Review: HK USP 45

Still turning heads after three decades

by
posted on January 8, 2024
Usp 45

In the world of polymer-frame pistols, the Heckler and Koch USP 45 seems like old news. The first HK USP models started shipping in 1993, and the .45 ACP version made its debut in 1995.  Development on the Universal Self-Loading Pistol (USP) family first started in 1989 with the original design built around the .40S&W cartridge. Of course, the USP appears to be a 30-year-old dinosaur compared to today’s designs and can be easy to overlook. The grip isn’t ideal for smaller hands, its accessory rail is non-standard and it’s certainly not optics-ready from the factory. Regardless of this, the USP 45 has a legendary reputation for reliability and accuracy and may just exemplify the pinnacle of 1990s duty-handgun design. Those non-standard dimensions for the accessory rail? It was one of the first handguns to ever have rails as a standard feature in the first place. The USP became relevant during the time when service revolvers started waning and semi-automatic pistol shooters would tirelessly debate whether single action only (SAO) was better than traditional double action (TDA) and vice-versa. The standard configuration of the USP, Version1, gave shooters the best of both worlds: The ability to carry their USP cocked and locked or TDA (with a frame mounted safety, no less). In its three decades, the HK USP has been in a lot of military and police holsters around the world and still shows no signs of slowing down. Today, models of the USP chambered in .45 ACP are still standard catalog items, with seven different configurations available.

HK USP 45 Overview

HK USP 45 muzzleOver the years, Heckler and Koch has sold numerous variants from specialized tactical models to those optimized for competitive performance. This review focuses on the standard .45 ACP Version1 pistol. This gun is a large, full-size, hammer-fired, polymer-frame handgun that operates on the Browning delayed blowback principle. Its polygonal-rifled barrel measures 4.41 inches long, and the standard slide provides the shooter with a sight radius of 6.34 inches. The USP 45 has a standard magazine capacity of 12 rounds, which is released via the original “HK-style” ambidextrous magazine release. The USP 45 V1 comes standard with a single-side thumb lever that serves as both the safety and a decocker. The USP can be carried cocked-and-locked like a 1911 and can also be carried as a TDA with the safety on. Lastly, the USP is easily decocked by depressing this same lever all the way to the bottom. For left-handed shooters, adding a right hand/ambidextrous lever is also fairly easy to do. Switching the trigger-firing modes to any other of HK’s trigger versions, such as “LEM,” is also straightforward.

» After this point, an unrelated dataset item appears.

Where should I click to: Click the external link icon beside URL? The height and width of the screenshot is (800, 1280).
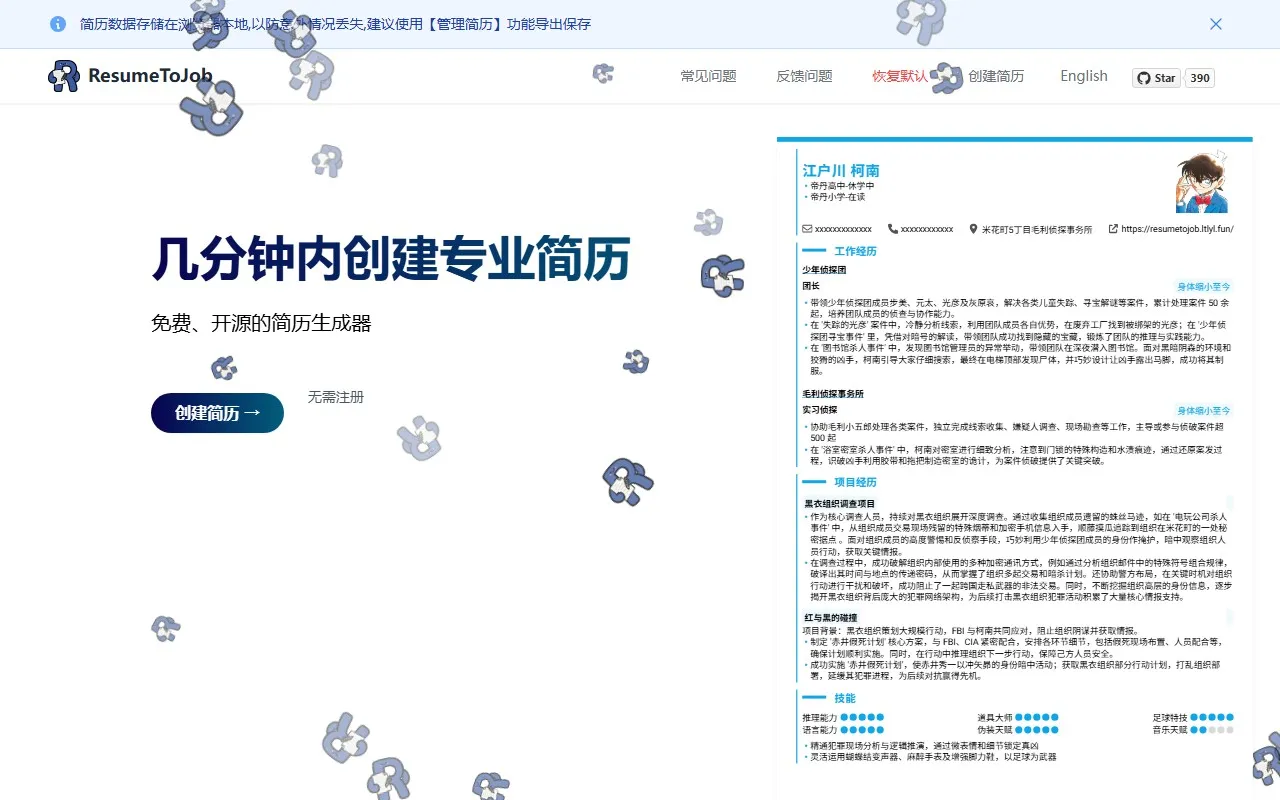point(1113,229)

The cold-hammer-forged USP polygonal rifled barrel is said to be one of the strongest and more resistant pistol barrel designs out there and is manufactured from ordnance grade cannon steel. During evaluations, the barrel of a test-gun was deliberately lodged with a squib bullet. Another cartridge was fired, and both bullets were expelled from the barrel with only a slightly bulged barrel. This slightly bulged barrel was then tested for accuracy at 25 meters and shot 2.5 inch groups. The distinctive square slide of the USP gives it much of its blocky appearance, and it is cut with standard dovetails for both front and rear sights.  

The glass-filled-polymer frame has steel reinforcement plates in load-bearing areas and has an oversize trigger guard for duty use. There is an accessory rail of proprietary dimensions, but remember, this was one of the first duty-grade handguns to ever have this as a standard feature. The grips on the USP 45 really aren’t that wide. However, they do feel “longer,” which is something that shooters with smaller hands should keep in mind. The front strap and backstrap are coarsely checkered, but the checkering isn’t aggressive. Likewise, either side of the grip has fairly mild pebbling. Takedown is very simple and the USP utilizes a dual-spring captured guide-rod recoil system. The USP’s slide has typical front and rear sight dovetails, and while 30 years ago there was no such thing as handguns with slide-mounted red-dots, some current-day shooters modify their USP slides for electronic sights. 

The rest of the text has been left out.